14      Tendered as Exhibit B on the plea was the Victim Impact Statement of your victim.  At the time that you offended against your victim, she was aged 19 years and unemployed and living in her car.  She was a vulnerable young person.  Since the time of your offending, she has experienced nightmares on an almost daily basis in respect to your offending against her.  She wakes shaking, sweating and terrified in the dark from these nightmares.  Luckily within two weeks or so of your offending against her, your victim obtained a job interstate which she accepted immediately because it took her away from the place where she was offended against.  Your victim returned home to celebrate her twentieth birthday in part at a restaurant in Ballarat.  The restaurant where the celebration was to take place was close to the place where your victim was offended against and as she approached the restaurant she suffered a panic attack.

15      Your criminal conduct has profoundly and adversely affected your victim and these adverse effects will be with her for some years to come.

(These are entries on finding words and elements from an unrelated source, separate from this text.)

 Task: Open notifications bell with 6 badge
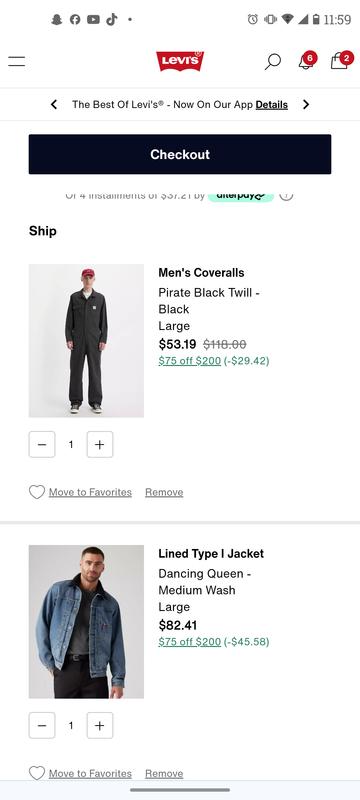click(x=307, y=61)
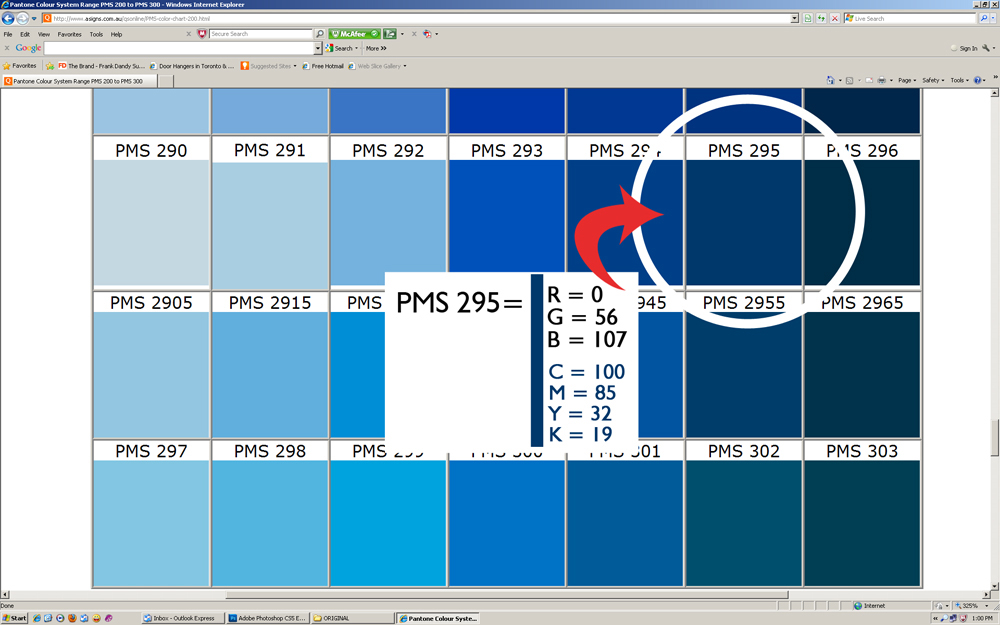Open the Page dropdown menu
Screen dimensions: 1000x625
point(907,80)
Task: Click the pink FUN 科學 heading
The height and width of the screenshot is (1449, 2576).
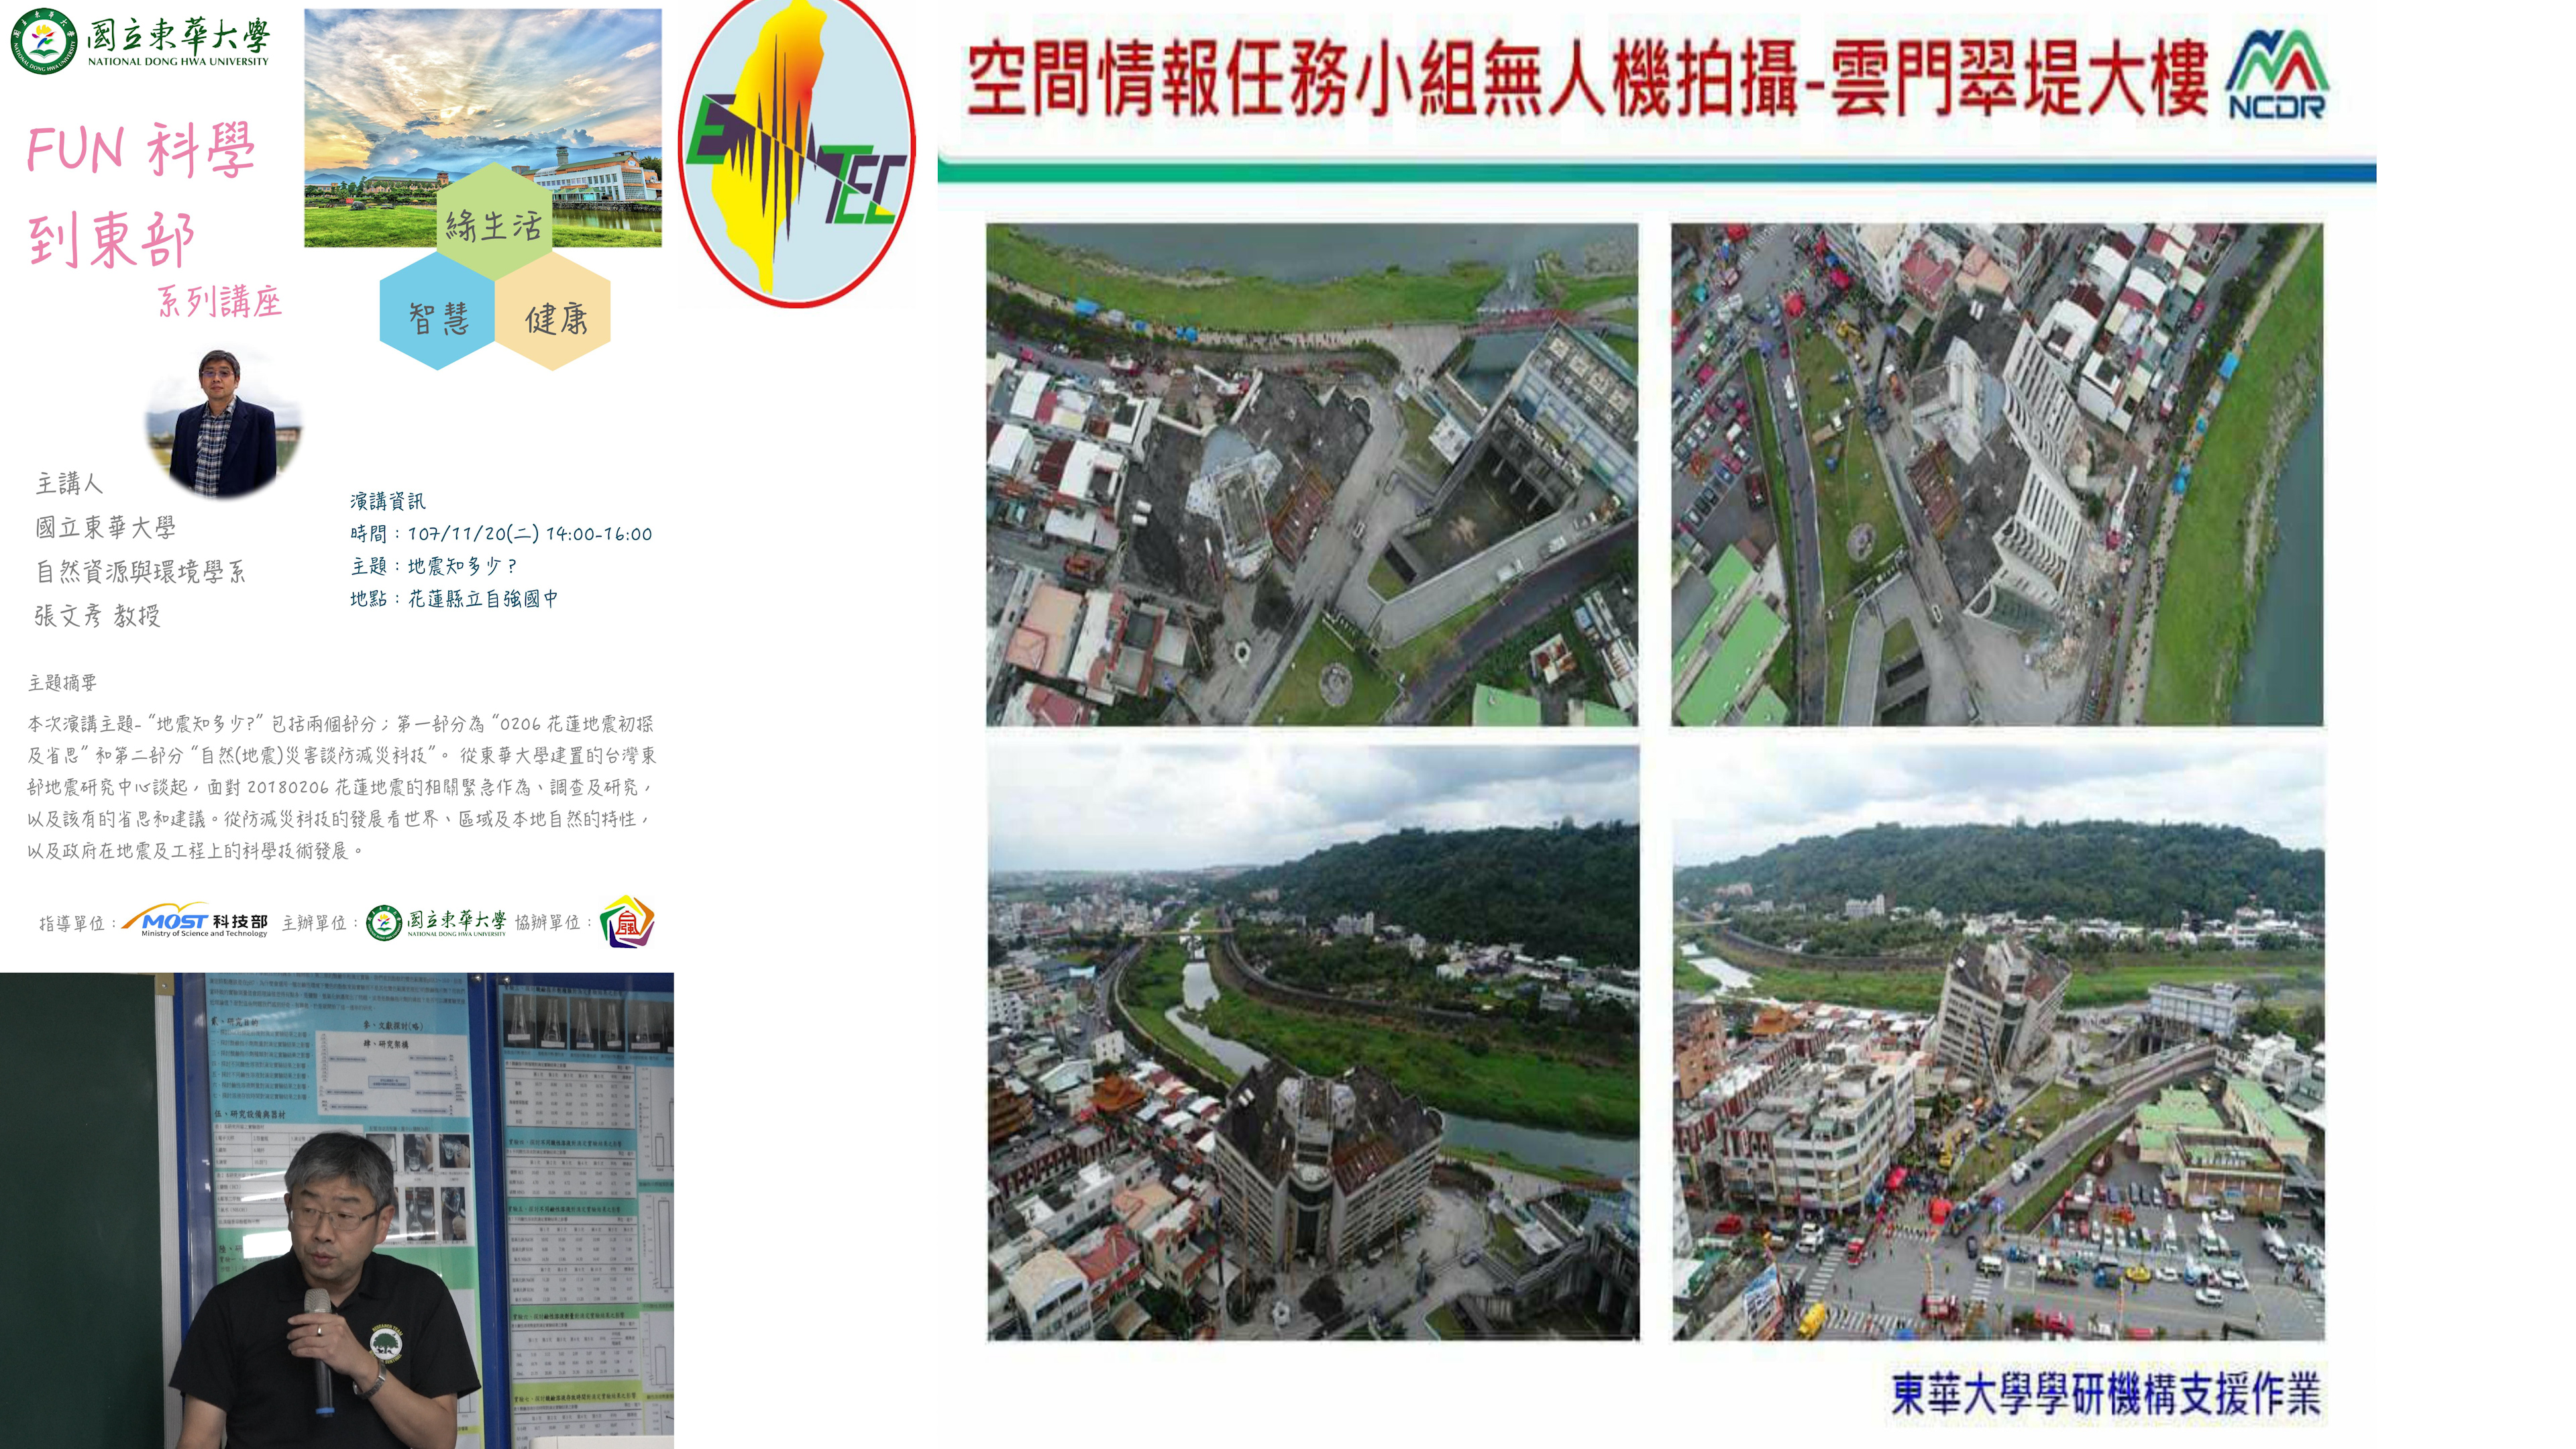Action: [x=140, y=150]
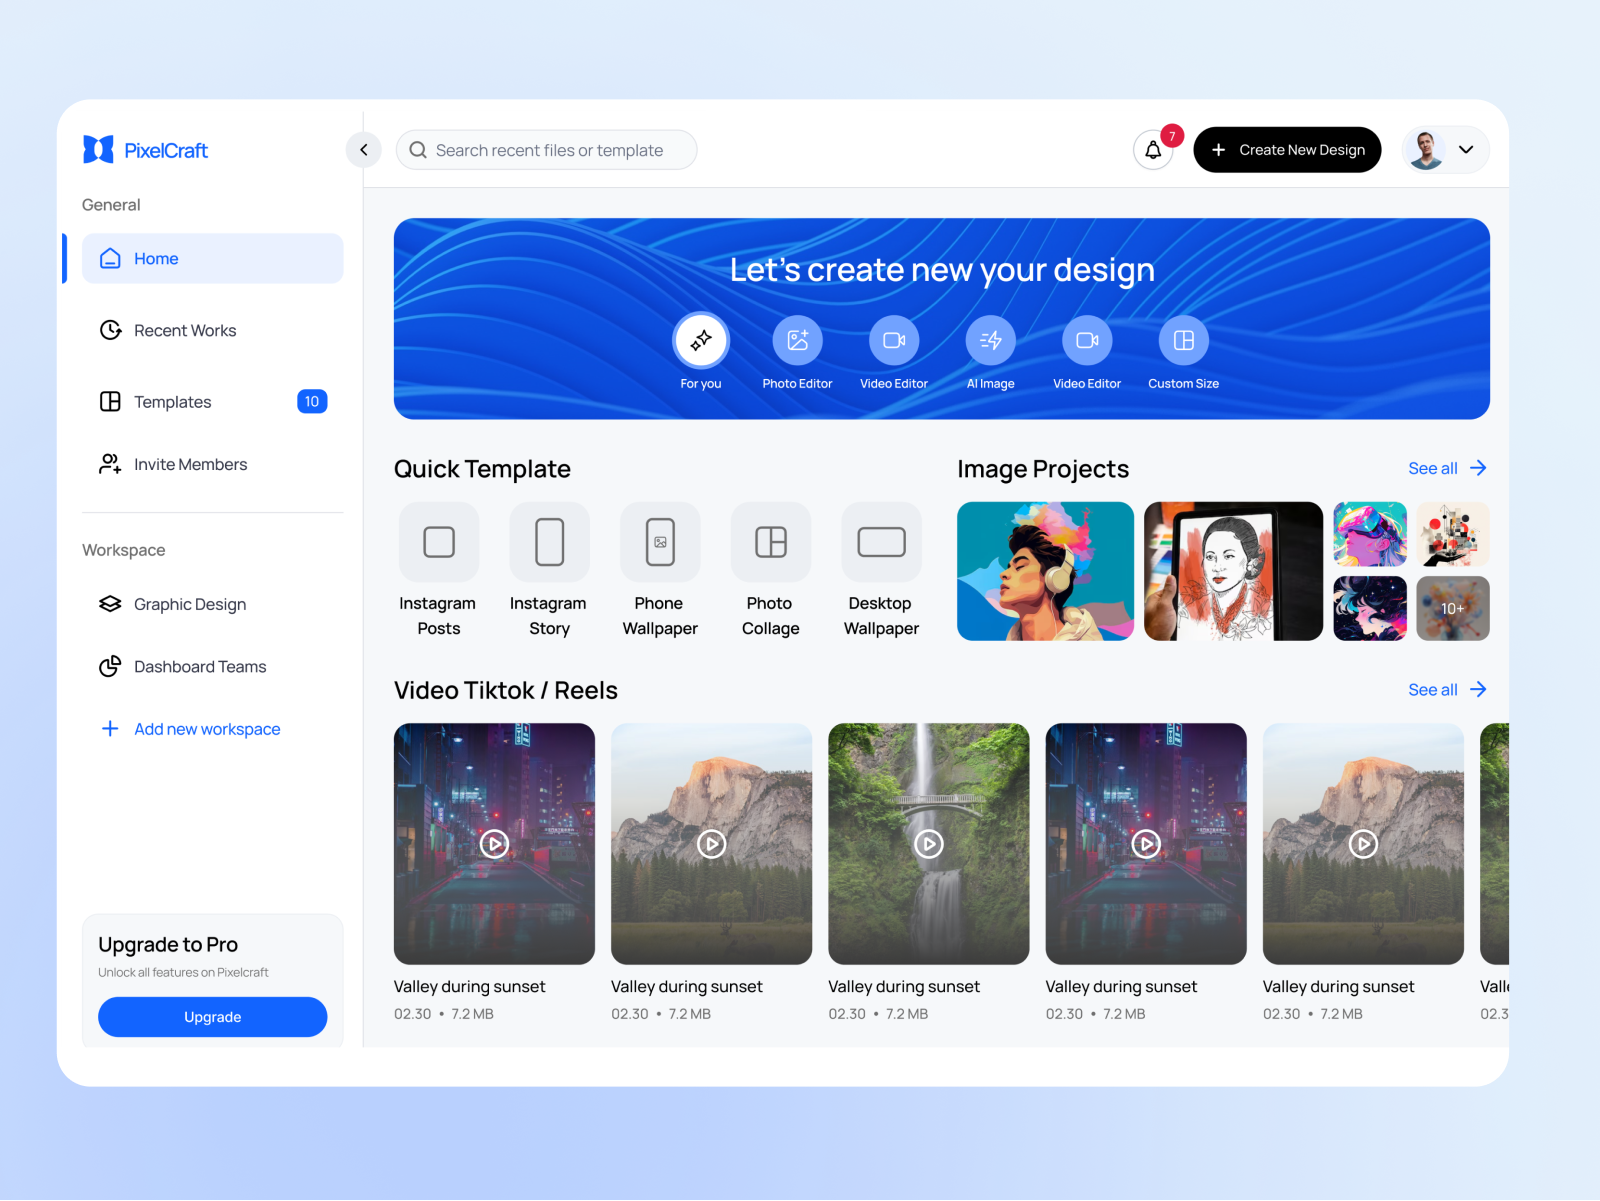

16      Tendered on your behalf by Mr John Lavery of Counsel who appeared for you, were his outline of submissions on plea as Exhibit 1, a neurological report by Associate Professor Warrick Brewer dated 11 February 2017, as Exhibit 2, an undated document headed “Clear Thinking Medical Health Group” setting out consultations had with you by a Ms Holding, mental health nurse practitioner between 27 August 2018 and 19 February 2019 as Exhibit 3.  Finally, tendered as Exhibit 4 were the reports of Dr Adam Deacon, consultant psychiatrist, dated 31 January 2020 and 8 March 2020 respectively.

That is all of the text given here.